Somewhat taken with this general persiflage, I decided to mail a couple of other equine suggestions to the Diary, including Getaway Trump (fourth in last Saturday's re-arranged Betfair Hurdle at Ascot) and, for beleaguered British bettors besieged by the Brexit brouhaha, Article Fifty.

And, bless my old boots, editor Patrick Kidd replied saying he was potentially interested in the Article Fifty horse.

Now, the beast in question was declared to run at Wetherby on Tuesday so before racing I provided Mr Kidd with some points of interest, the regular stuff, you know - owners: Swanee River Partnership; Mr Richard, not Boris, Johnson doing the steering; required major (wind) surgery last November; competing against the likes of Thelongwayaround, All Hail Caesar - feel free to make up your own comments and insert them here.
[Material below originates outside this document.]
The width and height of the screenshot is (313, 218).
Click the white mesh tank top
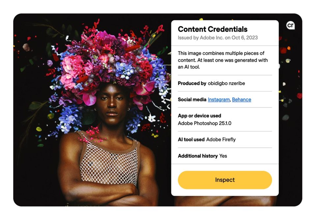109,162
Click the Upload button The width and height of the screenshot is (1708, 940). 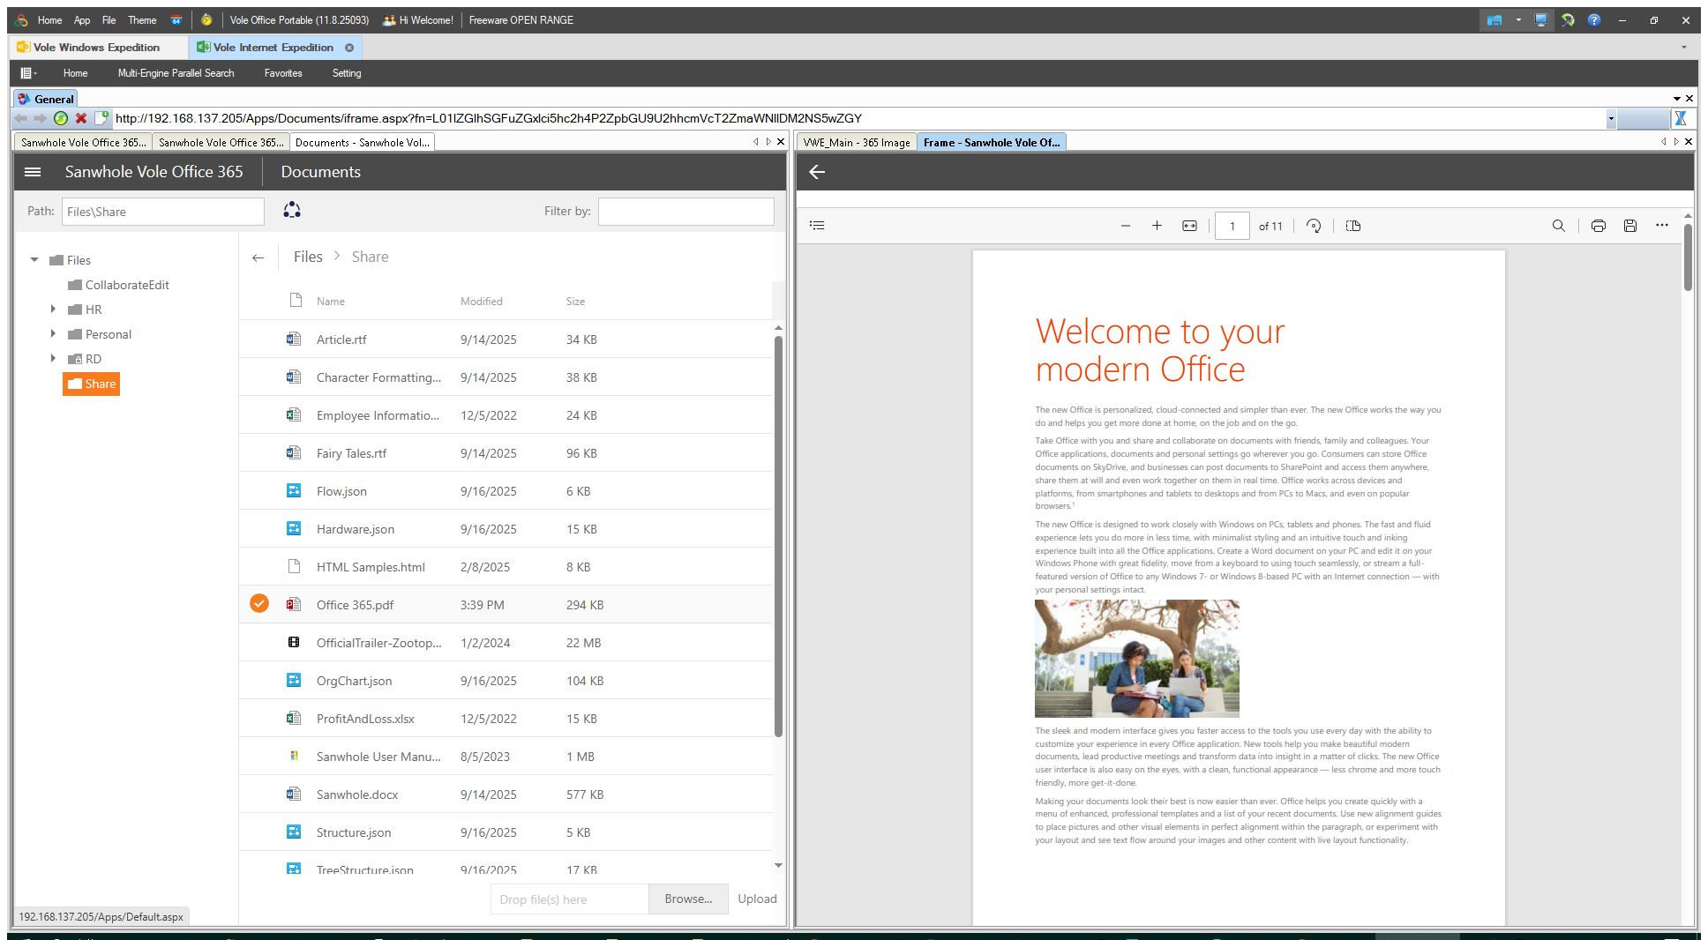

In the event, second favourite Article Fifty ran something of a full-blown stinker, finishing eleventh of the thirteen starters, beaten over 90 lengths. It was clear hold-up tactics hadn't worked and questionable whether the administered surgery had, while comments-in-running included terms such as 'headway', swiftly followed by 'soon lost place' and 'behind'. Simply all too bad to be true.

Mr Kidd though was unimpressed - a sort of thanks, PG, but no thanks, didn't really work, the sort of knockback I've become accustomed to receiving after every job interview I've bothered to turn up for over the past 25 years and, with this particular rejection, was there just the slightest suggestion the copy hadn't quite met the exigent editorial standards in place at such an august publication as The Times?

Gutted, I took the hint and instead had a quick word with the editor of this blog, a scruffy, indolent individual, often to be found in the shed at the bottom of the garden reeking of ale and old socks - to quote my dear old mother, 'a man who could use a damned good wash'.

He had no editorial qualms whatsoever.